Founded 2012 | HQ Freiburg, Germany | 20 employees (of which 15 in R&D) | > €2.5M ($3M) annual revenue
Skilja has been flying under the radar for years as a trusted supplier of cognitive capture tools to other companies. The introduction of Tegra services that require only a single call opens the door for Skilja to sell to a much larger and wider market.
Skilja (pronounced skill-yah) takes its name from the Icelandic word meaning to understand or to separate. This is an apt title for a cognitive capture software company specializing in what it calls “the 4th generation of document understanding”; that is, the application of document classification and data extraction to read and understand scanned and textual documents. The company’s goal is to continue to develop AI that automates repetitive human tasks, specifically where documents are involved.
Started in 2012 and headquartered in Freiburg, Germany, the company is led by founder Alexander Goerke, who has over 20 years’ experience in the development of intelligent capture technologies.
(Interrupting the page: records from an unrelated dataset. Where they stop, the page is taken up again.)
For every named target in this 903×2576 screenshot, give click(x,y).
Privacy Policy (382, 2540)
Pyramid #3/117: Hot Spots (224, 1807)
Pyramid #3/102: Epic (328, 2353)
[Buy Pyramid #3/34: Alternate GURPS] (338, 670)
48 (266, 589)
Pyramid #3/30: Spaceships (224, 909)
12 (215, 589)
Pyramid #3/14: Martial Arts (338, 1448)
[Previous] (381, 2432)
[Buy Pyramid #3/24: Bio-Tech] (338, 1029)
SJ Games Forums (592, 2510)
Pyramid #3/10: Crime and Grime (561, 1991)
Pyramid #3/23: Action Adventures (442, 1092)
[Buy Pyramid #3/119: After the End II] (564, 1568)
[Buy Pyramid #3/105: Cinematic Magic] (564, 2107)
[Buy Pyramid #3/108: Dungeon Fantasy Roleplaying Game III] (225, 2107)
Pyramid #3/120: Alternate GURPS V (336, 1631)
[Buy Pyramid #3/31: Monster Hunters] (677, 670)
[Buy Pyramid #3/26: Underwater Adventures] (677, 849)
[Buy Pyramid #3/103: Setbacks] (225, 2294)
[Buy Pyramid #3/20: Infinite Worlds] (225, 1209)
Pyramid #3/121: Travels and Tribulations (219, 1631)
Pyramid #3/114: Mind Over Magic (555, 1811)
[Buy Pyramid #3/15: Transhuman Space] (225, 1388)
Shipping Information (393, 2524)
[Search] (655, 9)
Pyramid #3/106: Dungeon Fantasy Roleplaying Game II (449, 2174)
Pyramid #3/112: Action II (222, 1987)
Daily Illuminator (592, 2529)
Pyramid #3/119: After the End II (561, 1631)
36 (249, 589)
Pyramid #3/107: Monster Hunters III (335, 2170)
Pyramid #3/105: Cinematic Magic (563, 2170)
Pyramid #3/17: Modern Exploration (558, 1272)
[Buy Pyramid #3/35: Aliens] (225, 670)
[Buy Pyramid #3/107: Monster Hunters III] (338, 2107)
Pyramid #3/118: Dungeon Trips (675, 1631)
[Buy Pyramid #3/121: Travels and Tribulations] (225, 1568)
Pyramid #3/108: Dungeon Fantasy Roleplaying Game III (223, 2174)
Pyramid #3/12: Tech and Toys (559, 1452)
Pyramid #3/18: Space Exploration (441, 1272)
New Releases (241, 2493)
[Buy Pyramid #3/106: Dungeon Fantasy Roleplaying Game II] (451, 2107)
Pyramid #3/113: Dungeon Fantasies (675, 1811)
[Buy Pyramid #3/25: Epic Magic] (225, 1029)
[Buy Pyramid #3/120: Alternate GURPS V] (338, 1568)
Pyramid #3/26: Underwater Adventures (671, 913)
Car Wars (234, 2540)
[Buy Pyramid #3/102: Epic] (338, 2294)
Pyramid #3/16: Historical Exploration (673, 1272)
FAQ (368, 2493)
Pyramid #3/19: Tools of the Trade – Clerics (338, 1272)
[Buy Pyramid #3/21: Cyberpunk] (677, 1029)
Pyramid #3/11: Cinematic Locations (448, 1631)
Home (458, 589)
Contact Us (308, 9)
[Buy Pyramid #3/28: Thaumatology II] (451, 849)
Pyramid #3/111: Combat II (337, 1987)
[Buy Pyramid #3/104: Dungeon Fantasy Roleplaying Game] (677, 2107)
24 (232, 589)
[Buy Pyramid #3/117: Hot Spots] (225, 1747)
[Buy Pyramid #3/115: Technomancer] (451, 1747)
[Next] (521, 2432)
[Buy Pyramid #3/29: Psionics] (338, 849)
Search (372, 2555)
Goerke worked for early capture innovators such as Brainware and Learning Computers International, acquired by Kofax in 2006, where he used AI technology now known as “fast machine learning” back in 2002.
Skilja has technical competencies in the following areas of cognitive capture:
- AI algorithms, classification, feature extraction, and deep learning, and their application to document understanding.
- An open, service-oriented document processing platform for high volume and critical enterprise applications. The company says it has over 20 installations with processing volumes of over 10 million pages per year, the largest of which processes 180 million documents per year.
The company’s business model is to sell its software tools through partners such as OEMs, VARs, and system integrators. For example, a large IT services company in Germany uses Skilja in document capture projects; an OEM customer embeds Skilja software within an ultra-high speed scanning process; and other customers include well-known ECM and capture vendors.
Skilja’s product line consists of three offerings that can be purchased separately or combined: Laera cognitive recognition SDKs, the Vinna document processing platform, and the new Tegra web services.
Laera comes in two flavors: Classifier and Extraction. Laera is sold as a software development kit (SDK) for other developers to embed within their products.
Laera Classifier is an image- and text-based classifier of documents and pages using semantic analysis and machine learning (ML) tools. It includes layout classification, content classification, ID card classification, photo detection, and document separation.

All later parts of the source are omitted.